Thank you, Brad. The comment about the son being under the father's thumb was one of those asides that you don't like. I am, to a certain extent, anti-Christian, which is why I included it (because it satisfied me to do so). However, I agree with you that it doesn't add anything to the poem except a witticism. The problem is that it replaced a comment which was a redundancy. which in my view was worse. Capitalizing "thumb" but not "father" was part of the wit. But as you said, it doesn't belong in the poem. I am still working on this version. Among other things, I want the language to flow a little better.

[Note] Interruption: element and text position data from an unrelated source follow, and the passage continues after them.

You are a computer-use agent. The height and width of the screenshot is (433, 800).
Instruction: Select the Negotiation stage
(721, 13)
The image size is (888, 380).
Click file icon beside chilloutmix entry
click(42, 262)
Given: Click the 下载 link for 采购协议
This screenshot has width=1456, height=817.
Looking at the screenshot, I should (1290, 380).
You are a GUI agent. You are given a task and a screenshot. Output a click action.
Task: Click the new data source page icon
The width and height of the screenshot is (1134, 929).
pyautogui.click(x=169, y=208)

Frank, I wasn't trying to be consistent with church doctrine; I was just being witty, commenting that a son who is forever tied to his father is forever oppressed by that father. However, as I said to Brad, I have decided to write that line out (if I can). Curiously, no one on the other board objected to it. It's interesting how the standards on the two forums are different.

Thanks again for your help. Your perspectives are helpful.

FranktheFrank
Posts: 1988
Joined: 02 Mar 2016, 18:07
Location: Between the mountains and the sea

Re: The Sky (version 3!)

#11 Post by FranktheFrank » 23 Dec 2023, 13:35

Caleb,
I understand your position completly.
Its best not to explain your poem or defend it from criticism, although I've done it.
The idea is to post your work
we thrash it or give accolades according to our perspective
That doesn't mean we are right or that you are wrong
the idea is to take from it an outward perspective
that you chew over or ignore.

That keeps personality clashes to a minimum
Some advice I act on years later.

I think you are very open and am sure you will benefit this forum.

CalebMurdock
Posts: 201
Joined: 10 Dec 2023, 14:59

Re: The Sky (version 3!)

#12 Post by CalebMurdock » 23 Dec 2023, 16:13

Thank you, Frank. I've been posting on critique forums for thirty years, so I think I know a thing or two.

Let me know what you think of version 3.

BobBradshaw
Posts: 2693
Joined: 03 Jun 2016, 21:03

Re: The Sky (version 3!)

#13 Post by BobBradshaw » 24 Dec 2023, 02:10

This works. Good poem. Enjoy the holidays.

CalebMurdock
Posts: 201
Joined: 10 Dec 2023, 14:59

Re: The Sky (version 3!)

#14 Post by CalebMurdock » 24 Dec 2023, 05:39

Thanks so much, Bob. You too.

FranktheFrank
Posts: 1988
Joined: 02 Mar 2016, 18:07
Location: Between the mountains and the sea

Re: The Sky (version 3!)

#15 Post by FranktheFrank » 25 Dec 2023, 15:16

Caleb, you have worked hard on this.
It's your poem, enjoy tinkering. You are getting there.